Return, from the material below, each line in which the word "computer" is present.

- [Material to process]:

- Opening Delimiter -

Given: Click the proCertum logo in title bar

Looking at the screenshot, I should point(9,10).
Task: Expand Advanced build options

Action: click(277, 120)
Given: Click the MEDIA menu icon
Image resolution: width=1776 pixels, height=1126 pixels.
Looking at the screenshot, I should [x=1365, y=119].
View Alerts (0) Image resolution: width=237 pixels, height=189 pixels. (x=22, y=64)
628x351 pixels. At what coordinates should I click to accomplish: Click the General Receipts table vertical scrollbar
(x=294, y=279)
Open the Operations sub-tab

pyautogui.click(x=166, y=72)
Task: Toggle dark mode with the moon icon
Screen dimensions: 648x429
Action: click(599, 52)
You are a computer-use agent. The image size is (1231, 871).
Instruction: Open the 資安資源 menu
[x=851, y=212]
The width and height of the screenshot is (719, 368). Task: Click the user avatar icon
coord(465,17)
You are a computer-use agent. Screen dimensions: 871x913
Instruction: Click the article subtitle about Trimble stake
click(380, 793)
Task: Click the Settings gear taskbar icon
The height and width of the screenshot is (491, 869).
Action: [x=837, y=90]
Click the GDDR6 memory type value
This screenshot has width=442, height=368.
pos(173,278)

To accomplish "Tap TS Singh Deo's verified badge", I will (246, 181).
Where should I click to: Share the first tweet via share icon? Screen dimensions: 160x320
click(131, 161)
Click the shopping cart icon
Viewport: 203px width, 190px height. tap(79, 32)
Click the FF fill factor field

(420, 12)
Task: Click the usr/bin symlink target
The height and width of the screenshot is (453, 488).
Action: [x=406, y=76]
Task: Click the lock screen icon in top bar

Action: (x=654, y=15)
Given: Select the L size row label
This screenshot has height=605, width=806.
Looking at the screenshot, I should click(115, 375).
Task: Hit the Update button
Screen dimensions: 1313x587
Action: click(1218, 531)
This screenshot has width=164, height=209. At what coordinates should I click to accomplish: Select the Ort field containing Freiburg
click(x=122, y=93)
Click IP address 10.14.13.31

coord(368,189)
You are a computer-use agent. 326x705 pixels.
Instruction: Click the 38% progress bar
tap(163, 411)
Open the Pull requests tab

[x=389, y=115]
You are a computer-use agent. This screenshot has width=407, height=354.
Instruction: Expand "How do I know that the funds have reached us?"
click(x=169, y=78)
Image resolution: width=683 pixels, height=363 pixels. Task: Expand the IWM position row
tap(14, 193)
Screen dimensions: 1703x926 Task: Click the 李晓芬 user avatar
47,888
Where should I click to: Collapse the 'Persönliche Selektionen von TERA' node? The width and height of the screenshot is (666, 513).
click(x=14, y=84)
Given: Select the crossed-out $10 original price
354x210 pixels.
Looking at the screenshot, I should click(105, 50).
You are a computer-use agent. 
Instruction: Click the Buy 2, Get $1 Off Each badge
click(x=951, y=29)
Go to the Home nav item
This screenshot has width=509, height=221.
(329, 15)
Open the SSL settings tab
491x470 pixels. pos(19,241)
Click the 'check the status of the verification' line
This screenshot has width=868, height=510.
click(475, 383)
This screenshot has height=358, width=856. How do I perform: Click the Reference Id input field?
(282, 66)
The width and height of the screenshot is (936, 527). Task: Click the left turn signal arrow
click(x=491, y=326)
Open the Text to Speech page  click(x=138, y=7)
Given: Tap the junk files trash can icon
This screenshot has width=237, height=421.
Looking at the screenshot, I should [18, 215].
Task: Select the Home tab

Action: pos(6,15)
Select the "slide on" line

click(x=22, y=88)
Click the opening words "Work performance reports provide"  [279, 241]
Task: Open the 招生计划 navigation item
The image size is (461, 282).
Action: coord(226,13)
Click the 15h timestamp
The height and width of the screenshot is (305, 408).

- Closing Delimiter -

- [Finished exercise]:
You are a computer-use agent. The image size is (1231, 871).
You are a computer-use agent. Screen dimensions: 871x913
You are a computer-use agent. 326x705 pixels.
You are a computer-use agent. This screenshot has width=407, height=354.
You are a computer-use agent. 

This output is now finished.